» **Stated task**
Copy out each of the rows below word for word.

» **Material for the task**
▽
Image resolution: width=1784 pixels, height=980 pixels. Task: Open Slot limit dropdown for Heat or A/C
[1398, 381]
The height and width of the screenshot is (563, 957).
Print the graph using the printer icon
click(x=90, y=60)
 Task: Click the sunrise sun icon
△
» **Final result**
Image resolution: width=1784 pixels, height=980 pixels. Task: Open Slot limit dropdown for Heat or A/C
[1398, 381]
The height and width of the screenshot is (563, 957).
Print the graph using the printer icon
click(x=90, y=60)
 Task: Click the sunrise sun icon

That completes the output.